- [Goal] Rewrite every line of the records below as a numbered list, skipping any blank lines and leaving out the pictures.

(Text and item location records)
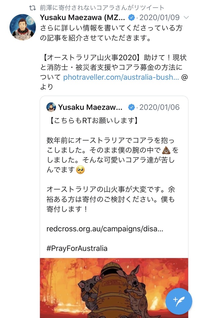Tap the quoted "Yusaku Maezaw..." author name
Image resolution: width=198 pixels, height=318 pixels.
click(x=90, y=107)
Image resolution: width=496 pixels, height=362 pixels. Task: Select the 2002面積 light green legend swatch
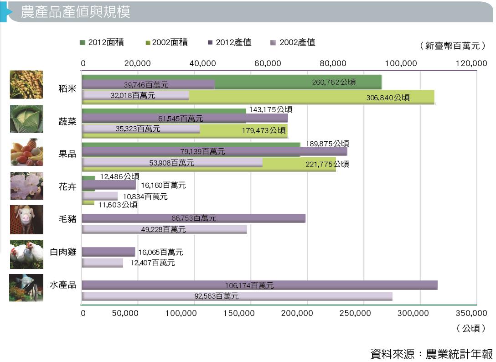click(147, 42)
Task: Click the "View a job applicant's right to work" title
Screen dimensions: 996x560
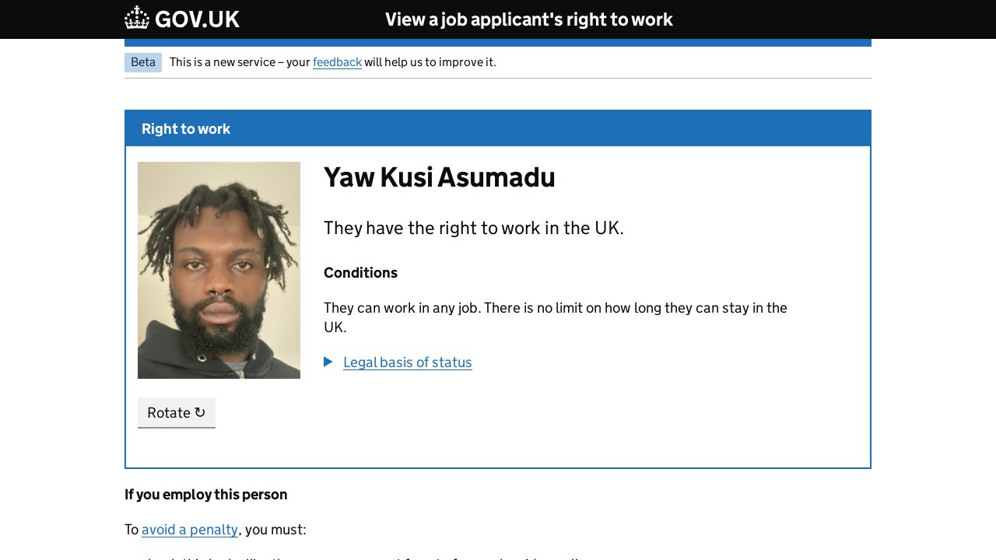Action: pos(529,19)
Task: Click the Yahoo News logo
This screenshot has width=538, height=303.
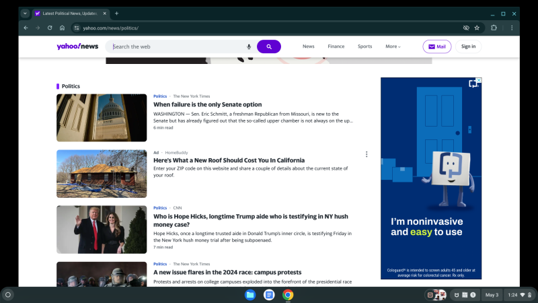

- [Answer to this problem]
1. Tap the quoted "Yusaku Maezaw..." author name
2. Image resolution: width=198 pixels, height=318 pixels.
3. click(x=90, y=107)
4. Image resolution: width=496 pixels, height=362 pixels. Task: Select the 2002面積 light green legend swatch
5. click(147, 42)
6. Task: Click the "View a job applicant's right to work" title
7. Screen dimensions: 996x560
8. Action: pos(529,19)
9. Task: Click the Yahoo News logo
10. This screenshot has width=538, height=303.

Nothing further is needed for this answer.